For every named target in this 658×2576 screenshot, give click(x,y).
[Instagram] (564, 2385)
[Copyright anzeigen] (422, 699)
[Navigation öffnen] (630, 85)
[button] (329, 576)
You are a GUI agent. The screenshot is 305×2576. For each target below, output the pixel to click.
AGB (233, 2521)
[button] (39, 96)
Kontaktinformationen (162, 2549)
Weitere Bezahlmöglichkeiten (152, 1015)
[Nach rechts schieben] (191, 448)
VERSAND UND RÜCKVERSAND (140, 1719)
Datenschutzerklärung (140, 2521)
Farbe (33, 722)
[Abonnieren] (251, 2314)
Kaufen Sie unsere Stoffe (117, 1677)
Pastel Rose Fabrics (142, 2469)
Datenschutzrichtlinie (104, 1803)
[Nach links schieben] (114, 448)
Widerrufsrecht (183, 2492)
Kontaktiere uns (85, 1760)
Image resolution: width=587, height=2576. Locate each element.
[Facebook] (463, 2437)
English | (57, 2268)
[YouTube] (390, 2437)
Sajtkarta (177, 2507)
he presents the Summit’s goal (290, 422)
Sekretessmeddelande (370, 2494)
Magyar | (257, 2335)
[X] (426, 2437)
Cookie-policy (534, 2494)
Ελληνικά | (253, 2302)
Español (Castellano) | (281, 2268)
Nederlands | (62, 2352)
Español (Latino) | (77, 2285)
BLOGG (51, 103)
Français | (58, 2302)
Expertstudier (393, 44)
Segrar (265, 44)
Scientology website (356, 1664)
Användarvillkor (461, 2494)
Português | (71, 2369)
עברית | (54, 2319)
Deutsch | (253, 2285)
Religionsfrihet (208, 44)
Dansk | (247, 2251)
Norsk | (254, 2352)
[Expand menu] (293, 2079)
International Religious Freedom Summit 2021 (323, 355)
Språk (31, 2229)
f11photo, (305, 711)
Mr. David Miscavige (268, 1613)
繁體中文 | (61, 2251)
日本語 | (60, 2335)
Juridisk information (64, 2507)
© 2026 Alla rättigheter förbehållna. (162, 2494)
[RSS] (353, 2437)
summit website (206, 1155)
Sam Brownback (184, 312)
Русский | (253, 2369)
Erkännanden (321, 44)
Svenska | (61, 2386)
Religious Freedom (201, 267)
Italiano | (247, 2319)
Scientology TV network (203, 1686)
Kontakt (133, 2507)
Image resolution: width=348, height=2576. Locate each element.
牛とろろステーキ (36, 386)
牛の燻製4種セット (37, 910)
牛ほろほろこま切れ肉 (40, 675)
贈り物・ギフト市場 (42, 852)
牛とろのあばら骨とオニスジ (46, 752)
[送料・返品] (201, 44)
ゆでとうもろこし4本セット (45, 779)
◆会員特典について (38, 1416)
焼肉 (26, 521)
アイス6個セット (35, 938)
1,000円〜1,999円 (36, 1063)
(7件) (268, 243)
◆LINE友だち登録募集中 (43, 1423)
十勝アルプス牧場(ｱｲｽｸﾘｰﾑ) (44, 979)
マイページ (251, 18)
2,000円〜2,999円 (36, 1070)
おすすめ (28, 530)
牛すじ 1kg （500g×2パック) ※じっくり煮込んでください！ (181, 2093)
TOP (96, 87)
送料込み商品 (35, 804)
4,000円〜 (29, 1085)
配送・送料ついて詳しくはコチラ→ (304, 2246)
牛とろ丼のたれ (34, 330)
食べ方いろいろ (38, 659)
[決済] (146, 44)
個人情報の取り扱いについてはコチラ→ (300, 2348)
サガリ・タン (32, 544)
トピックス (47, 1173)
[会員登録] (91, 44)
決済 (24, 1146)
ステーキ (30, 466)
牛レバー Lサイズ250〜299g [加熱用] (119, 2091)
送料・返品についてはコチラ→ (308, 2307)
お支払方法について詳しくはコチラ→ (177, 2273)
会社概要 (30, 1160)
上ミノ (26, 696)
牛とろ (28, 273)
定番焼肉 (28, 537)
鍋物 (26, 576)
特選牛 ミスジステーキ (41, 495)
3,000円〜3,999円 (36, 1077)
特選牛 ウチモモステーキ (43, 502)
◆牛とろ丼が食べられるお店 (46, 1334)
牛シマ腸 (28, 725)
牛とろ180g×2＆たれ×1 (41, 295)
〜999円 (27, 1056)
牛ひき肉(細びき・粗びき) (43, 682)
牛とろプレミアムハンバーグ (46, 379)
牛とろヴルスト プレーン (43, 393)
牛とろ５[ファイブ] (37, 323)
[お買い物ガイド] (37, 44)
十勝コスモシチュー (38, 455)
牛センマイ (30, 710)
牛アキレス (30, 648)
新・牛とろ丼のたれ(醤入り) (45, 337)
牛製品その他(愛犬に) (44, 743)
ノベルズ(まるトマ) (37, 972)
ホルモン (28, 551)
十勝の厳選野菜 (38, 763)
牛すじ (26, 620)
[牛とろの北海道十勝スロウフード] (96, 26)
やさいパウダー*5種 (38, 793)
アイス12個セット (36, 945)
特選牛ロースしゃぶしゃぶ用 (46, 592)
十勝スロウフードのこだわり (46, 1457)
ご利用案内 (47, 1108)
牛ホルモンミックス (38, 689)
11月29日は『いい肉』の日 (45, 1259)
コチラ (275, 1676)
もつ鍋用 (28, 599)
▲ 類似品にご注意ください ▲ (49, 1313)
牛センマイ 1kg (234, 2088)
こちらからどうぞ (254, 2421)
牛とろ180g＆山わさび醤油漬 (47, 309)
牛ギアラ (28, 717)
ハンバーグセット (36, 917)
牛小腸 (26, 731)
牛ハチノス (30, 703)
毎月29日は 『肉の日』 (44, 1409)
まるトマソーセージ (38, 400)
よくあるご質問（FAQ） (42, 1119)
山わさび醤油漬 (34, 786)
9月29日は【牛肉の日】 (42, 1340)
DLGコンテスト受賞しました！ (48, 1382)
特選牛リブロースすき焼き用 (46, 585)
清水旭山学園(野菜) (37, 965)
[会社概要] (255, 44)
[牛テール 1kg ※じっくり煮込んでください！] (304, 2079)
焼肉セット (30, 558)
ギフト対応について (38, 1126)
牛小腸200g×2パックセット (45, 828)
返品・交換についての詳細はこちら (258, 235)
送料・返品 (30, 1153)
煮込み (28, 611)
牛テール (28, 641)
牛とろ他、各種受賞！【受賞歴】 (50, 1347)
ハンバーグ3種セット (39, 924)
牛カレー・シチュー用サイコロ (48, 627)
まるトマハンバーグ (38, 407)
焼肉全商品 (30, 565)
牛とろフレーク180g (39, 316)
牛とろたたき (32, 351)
•••
* Problem to solve: Look back at the data above. Transcribe exactly the lines starting at the line that contains "Svenska | (61, 2386)" and ending at the line that contains "牛レバー Lサイズ250〜299g [加熱用] (119, 2091)".

* Output of the task:
Svenska | (61, 2386)
Religious Freedom (201, 267)
Italiano | (247, 2319)
Scientology TV network (203, 1686)
Kontakt (133, 2507)
Image resolution: width=348, height=2576. Locate each element.
牛とろろステーキ (36, 386)
牛の燻製4種セット (37, 910)
牛ほろほろこま切れ肉 (40, 675)
贈り物・ギフト市場 (42, 852)
牛とろのあばら骨とオニスジ (46, 752)
[送料・返品] (201, 44)
ゆでとうもろこし4本セット (45, 779)
◆会員特典について (38, 1416)
焼肉 (26, 521)
アイス6個セット (35, 938)
1,000円〜1,999円 (36, 1063)
(7件) (268, 243)
◆LINE友だち登録募集中 (43, 1423)
十勝アルプス牧場(ｱｲｽｸﾘｰﾑ) (44, 979)
マイページ (251, 18)
2,000円〜2,999円 (36, 1070)
おすすめ (28, 530)
牛すじ 1kg （500g×2パック) ※じっくり煮込んでください！ (181, 2093)
TOP (96, 87)
送料込み商品 (35, 804)
4,000円〜 (29, 1085)
配送・送料ついて詳しくはコチラ→ (304, 2246)
牛とろ丼のたれ (34, 330)
食べ方いろいろ (38, 659)
[決済] (146, 44)
個人情報の取り扱いについてはコチラ→ (300, 2348)
サガリ・タン (32, 544)
トピックス (47, 1173)
[会員登録] (91, 44)
決済 (24, 1146)
ステーキ (30, 466)
牛レバー Lサイズ250〜299g [加熱用] (119, 2091)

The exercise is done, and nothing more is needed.